Published as ‘Easy Melbourne Victory in the battle of the signs’ in, Geelong Advertiser Tuesday 20 February 2007, p. 38
The Melbourne Victory team won the Grand Final of the A-League comprehensively on the field on Sunday night, and the Victory fans won off the field as well.
Their superb, noisy, passionate and generally very well behaved support carried the team throughout the season, but was extraordinary in the final game.
Thanks to the Blue and White Brigade all the denizens of the lower deck at the Coventry end of Telstra Dome were supplied with blue or white balloons prior to the game which they inflated, waved in unison and then released in co-ordinated fashion as the Victory team came out.
It was a spectacular example of the kind of choreographed display which is the good side of football support in Europe, especially in Italy.
The Victory banners were also far superior to those of the travelling Adelaide United fans for inventiveness, humour and presentation.
Up on the mid level was one which had an H in front of Geelong star Adrian Leijer’s name, followed by Victory’s Wall—Hadrian Leijer Victory’s Wall.
Then there was one which said, ‘You only sing in your churches’ and another picking up on the fact that Adelaide coach John Kosmina was suspended and had to sit in the stands.
‘Kosmina.
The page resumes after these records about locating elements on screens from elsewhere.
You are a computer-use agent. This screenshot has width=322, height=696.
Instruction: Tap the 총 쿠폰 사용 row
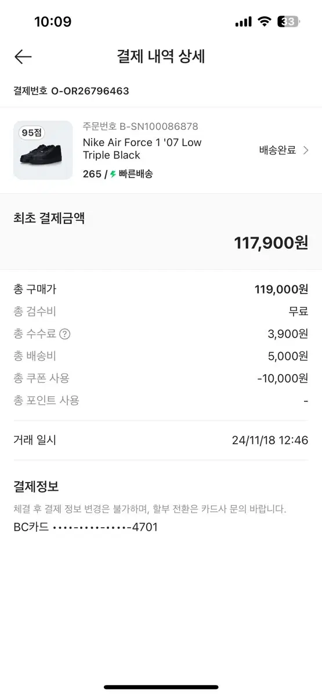click(x=161, y=378)
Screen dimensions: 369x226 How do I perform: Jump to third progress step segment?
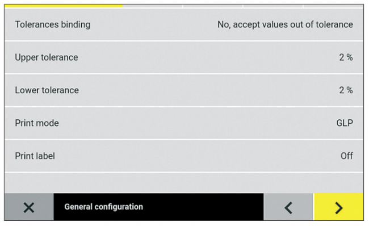click(213, 6)
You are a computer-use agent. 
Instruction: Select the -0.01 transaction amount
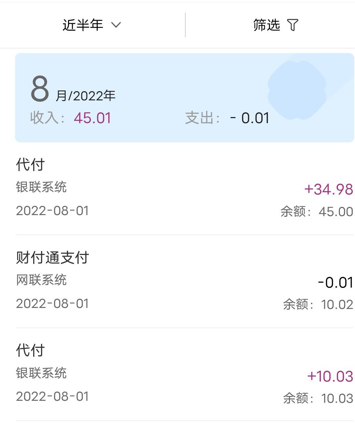(x=335, y=283)
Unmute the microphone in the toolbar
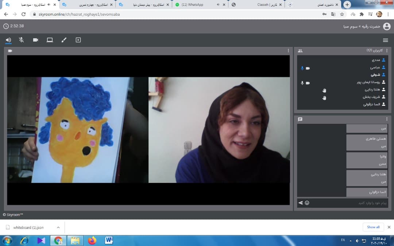Viewport: 394px width, 246px height. click(22, 40)
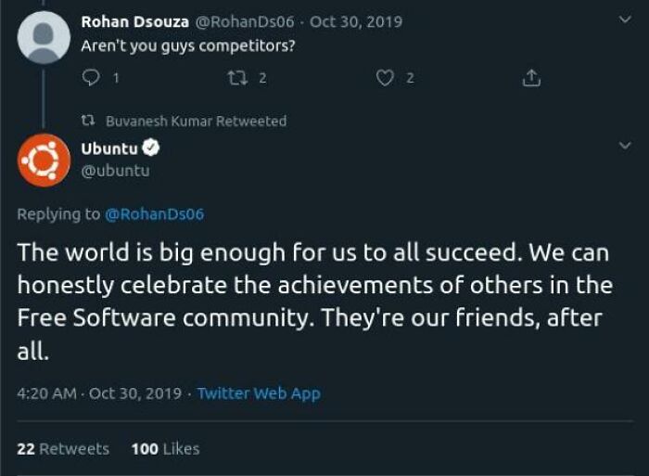Open Rohan Dsouza's gray avatar

click(x=44, y=35)
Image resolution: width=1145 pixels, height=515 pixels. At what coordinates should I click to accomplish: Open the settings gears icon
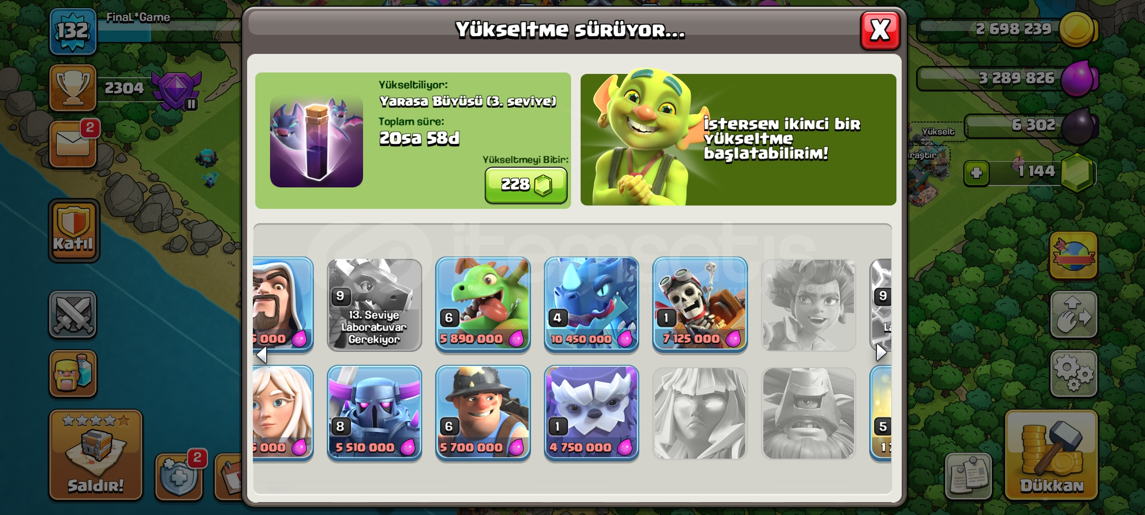(x=1073, y=374)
How’s the view?’ it read.
Then in Portuguese there was Fred e Alessandro Filhos de Melbourne, recognising the Brazilian imports Fred and Alessandro as sons of Melbourne.
One City One Tribe MVFC, Melbourne belongs to me (obviously by a Glaswegian fan) and the huge Blue and White Brigade banner with the number 12 indicating that the fans were the team’s twelfth man were others which decorated the stadium.
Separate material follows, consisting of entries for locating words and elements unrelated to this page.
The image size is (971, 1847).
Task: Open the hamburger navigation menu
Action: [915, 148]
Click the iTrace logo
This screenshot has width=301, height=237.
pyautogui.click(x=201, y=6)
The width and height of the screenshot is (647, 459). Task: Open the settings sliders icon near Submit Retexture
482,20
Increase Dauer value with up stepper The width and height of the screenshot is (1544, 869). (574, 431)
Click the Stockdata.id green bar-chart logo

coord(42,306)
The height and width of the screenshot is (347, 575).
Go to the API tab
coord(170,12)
It is harder for travelling fans to mount a coordinated display but the best that Adelaide could come up with included Salisbury is United, Come on Reds we can do it and We eat weak Vics, a prediction which went horribly wrong.
There were only a couple of arrests and though 41 people were ejected and few flares were let off, the police professed themselves to be generally pleased with crowd behaviour.
So Melbourne has shown it can mount a major football occasion once again.
Despite tipping in $15 million to clear the debts of the old Australian Soccer Federation the Prime Minister was roundly booed when he appeared and he did not help his rating by getting all the Victory medallions tangled up thus delaying their presentation to the players.